'''

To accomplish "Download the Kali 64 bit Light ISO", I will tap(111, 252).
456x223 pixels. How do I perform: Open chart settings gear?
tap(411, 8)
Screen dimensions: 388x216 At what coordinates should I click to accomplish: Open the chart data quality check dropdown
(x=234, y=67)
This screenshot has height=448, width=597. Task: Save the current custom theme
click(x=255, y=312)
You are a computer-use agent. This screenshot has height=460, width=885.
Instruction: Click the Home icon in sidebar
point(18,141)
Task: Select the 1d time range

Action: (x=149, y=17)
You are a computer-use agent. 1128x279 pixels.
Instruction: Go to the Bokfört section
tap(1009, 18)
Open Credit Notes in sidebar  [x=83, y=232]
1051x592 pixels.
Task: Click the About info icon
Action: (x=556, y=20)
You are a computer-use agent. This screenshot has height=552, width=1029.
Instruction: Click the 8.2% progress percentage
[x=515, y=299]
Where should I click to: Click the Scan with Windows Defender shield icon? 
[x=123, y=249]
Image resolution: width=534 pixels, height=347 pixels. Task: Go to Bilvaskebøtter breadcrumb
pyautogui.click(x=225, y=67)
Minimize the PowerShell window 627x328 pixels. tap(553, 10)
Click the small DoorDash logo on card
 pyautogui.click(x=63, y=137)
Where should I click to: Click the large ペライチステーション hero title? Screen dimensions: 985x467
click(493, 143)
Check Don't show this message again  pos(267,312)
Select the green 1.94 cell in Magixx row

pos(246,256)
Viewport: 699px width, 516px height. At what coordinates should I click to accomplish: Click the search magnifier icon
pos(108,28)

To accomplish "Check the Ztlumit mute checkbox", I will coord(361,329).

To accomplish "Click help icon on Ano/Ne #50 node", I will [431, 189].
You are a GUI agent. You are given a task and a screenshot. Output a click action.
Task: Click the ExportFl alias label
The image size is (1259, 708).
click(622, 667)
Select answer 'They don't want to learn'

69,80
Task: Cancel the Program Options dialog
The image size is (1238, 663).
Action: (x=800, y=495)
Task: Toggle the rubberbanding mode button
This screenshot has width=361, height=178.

'''

Problem to work on ▸
All the lines above should come back exactly as written.

Answer for the task ▸
To accomplish "Download the Kali 64 bit Light ISO", I will tap(111, 252).
456x223 pixels. How do I perform: Open chart settings gear?
tap(411, 8)
Screen dimensions: 388x216 At what coordinates should I click to accomplish: Open the chart data quality check dropdown
(x=234, y=67)
This screenshot has height=448, width=597. Task: Save the current custom theme
click(x=255, y=312)
You are a computer-use agent. This screenshot has height=460, width=885.
Instruction: Click the Home icon in sidebar
point(18,141)
Task: Select the 1d time range

Action: (x=149, y=17)
You are a computer-use agent. 1128x279 pixels.
Instruction: Go to the Bokfört section
tap(1009, 18)
Open Credit Notes in sidebar  [x=83, y=232]
1051x592 pixels.
Task: Click the About info icon
Action: (x=556, y=20)
You are a computer-use agent. This screenshot has height=552, width=1029.
Instruction: Click the 8.2% progress percentage
[x=515, y=299]
Where should I click to: Click the Scan with Windows Defender shield icon? 
[x=123, y=249]
Image resolution: width=534 pixels, height=347 pixels. Task: Go to Bilvaskebøtter breadcrumb
pyautogui.click(x=225, y=67)
Minimize the PowerShell window 627x328 pixels. tap(553, 10)
Click the small DoorDash logo on card
 pyautogui.click(x=63, y=137)
Where should I click to: Click the large ペライチステーション hero title? Screen dimensions: 985x467
click(493, 143)
Check Don't show this message again  pos(267,312)
Select the green 1.94 cell in Magixx row

pos(246,256)
Viewport: 699px width, 516px height. At what coordinates should I click to accomplish: Click the search magnifier icon
pos(108,28)

To accomplish "Check the Ztlumit mute checkbox", I will coord(361,329).

To accomplish "Click help icon on Ano/Ne #50 node", I will [431, 189].
You are a GUI agent. You are given a task and a screenshot. Output a click action.
Task: Click the ExportFl alias label
The image size is (1259, 708).
click(622, 667)
Select answer 'They don't want to learn'

69,80
Task: Cancel the Program Options dialog
The image size is (1238, 663).
Action: (x=800, y=495)
Task: Toggle the rubberbanding mode button
This screenshot has width=361, height=178.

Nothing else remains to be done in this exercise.